Grade-one and grade-two agarwood segments are offered for sale at USD3500/kg and USD2000/kg, respectively. In the mid-1980s, grade-one and grade-two segments were available for USD1200-1700/kg (USD1733-2455/kg, when adjusted to 1998 value). Grade-five segments can be bought for approximately USD200/kg and grade six (largely immature wood) can be bought for around USD100/kg. Wood sold for carving, although often fake, can still sell for up to USD400/kg, according to one sculpture trader. Grade-one powder is offered for around USD200/kg, grade-two for around USD100/kg and grades five and six sell for as little as USD25-30/kg. Medicinal agarwood (Ky Nam) is obtained from the roots of resinous trees and is highly sought after. Ky Nam was observed for sale in Ho Chi Minh City, primarily for export to Japan, for between USD2000-10 000/kg. Recent quotes for Ky Nam are up to USD15 000/kg (H. Heuveling van Beek, TRP,in litt. to TRAFFIC International, 2 May 2000).

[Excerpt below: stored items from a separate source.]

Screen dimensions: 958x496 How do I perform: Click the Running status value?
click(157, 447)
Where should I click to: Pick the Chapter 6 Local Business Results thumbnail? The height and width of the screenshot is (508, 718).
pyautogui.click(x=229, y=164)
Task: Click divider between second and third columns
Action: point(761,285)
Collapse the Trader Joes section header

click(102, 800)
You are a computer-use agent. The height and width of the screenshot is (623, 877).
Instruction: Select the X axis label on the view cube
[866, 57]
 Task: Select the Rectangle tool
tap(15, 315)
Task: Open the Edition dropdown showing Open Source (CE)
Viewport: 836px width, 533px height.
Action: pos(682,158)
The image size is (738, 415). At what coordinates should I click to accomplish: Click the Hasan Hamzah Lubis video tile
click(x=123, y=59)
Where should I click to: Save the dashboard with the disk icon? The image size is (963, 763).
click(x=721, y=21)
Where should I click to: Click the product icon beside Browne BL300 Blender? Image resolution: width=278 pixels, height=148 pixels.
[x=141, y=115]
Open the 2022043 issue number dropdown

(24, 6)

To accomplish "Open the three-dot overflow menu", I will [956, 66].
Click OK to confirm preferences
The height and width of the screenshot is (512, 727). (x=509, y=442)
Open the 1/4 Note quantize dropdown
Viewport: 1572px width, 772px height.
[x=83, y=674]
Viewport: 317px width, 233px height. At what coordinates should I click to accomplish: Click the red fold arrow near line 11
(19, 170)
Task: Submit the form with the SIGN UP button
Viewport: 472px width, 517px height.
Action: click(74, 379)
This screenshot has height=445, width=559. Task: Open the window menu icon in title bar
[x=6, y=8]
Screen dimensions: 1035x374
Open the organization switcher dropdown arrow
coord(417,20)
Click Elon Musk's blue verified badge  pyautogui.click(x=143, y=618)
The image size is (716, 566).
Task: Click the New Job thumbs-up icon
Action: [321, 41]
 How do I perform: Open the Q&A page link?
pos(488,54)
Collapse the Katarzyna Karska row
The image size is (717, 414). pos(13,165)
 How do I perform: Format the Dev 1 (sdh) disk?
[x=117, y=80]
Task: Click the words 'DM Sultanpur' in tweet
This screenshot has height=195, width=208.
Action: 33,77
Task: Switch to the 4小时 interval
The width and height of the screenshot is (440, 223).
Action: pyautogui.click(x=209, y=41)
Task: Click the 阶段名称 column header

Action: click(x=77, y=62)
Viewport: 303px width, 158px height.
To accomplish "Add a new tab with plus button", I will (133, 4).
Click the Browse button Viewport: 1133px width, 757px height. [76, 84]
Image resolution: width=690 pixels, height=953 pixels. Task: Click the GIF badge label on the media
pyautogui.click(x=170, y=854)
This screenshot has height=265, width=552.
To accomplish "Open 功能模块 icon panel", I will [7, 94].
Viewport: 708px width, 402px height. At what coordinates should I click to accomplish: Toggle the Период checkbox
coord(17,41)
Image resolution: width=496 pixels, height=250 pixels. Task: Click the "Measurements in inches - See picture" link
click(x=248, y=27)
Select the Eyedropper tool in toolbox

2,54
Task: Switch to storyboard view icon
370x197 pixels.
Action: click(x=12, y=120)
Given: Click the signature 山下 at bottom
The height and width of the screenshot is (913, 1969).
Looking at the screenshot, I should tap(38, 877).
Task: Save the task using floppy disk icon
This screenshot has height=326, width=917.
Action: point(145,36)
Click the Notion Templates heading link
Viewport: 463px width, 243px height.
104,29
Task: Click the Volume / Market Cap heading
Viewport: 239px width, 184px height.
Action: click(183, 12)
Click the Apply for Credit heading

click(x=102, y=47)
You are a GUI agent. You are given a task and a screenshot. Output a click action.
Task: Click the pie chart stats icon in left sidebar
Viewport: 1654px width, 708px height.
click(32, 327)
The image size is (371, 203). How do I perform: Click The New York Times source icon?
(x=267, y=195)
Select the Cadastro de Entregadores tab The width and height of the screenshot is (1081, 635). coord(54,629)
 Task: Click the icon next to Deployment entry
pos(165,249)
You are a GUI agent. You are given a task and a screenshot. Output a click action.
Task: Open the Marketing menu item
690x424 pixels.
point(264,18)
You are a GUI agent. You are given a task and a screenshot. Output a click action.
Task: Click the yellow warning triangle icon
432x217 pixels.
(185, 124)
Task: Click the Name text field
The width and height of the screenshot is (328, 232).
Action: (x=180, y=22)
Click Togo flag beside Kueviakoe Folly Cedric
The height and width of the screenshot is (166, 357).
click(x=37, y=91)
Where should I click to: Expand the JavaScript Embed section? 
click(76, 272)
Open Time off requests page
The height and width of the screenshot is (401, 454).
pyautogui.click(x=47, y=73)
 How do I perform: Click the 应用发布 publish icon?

Agarwood oil distillation is limited: surveys of the large essential oil distilleries revealed that they do not produce agarwood oil. However, there are one or two agarwood distilleries on the outskirts of Ho Chi Minh City (one managed by an immigrant from Taiwan) and also one or two reportedly in Da Nang Province. All of the oil distillers interviewed reported that agarwood prices have increased dramatically during the past five years. One Vietnamese distiller reported that production of one litre of agarwood oil required 500-1000 kg of low-grade agarwood and would sell for around USD7000. Recent (2000) quotes for high-grade oil (available only to order) are USD15 000/litre (H. Heuveling van Beek, TRP, in litt. To TRAFFIC International, 2 May 2000).
There are reports of a company based in Ho Chi Minh City that invested over USD100 000 several years ago in the construction of a sophisticated distillation facility. The company had a buy-back arrangement with a Saudi Arabian importer who offered the fixed price of USD5000/kg for oil. The deal apparently collapsed and the unit has mostly remained idle.
The Essential Oil Enterprise in Hanoi is part of the Ministry of Science and Technology and Environment and is equipped with good laboratory and extraction facilities under a United Nations project. This enter-prise has undertaken research on agarwood oil. It is likely to be the only facility in Vietnam capable ofevaluating oil samples.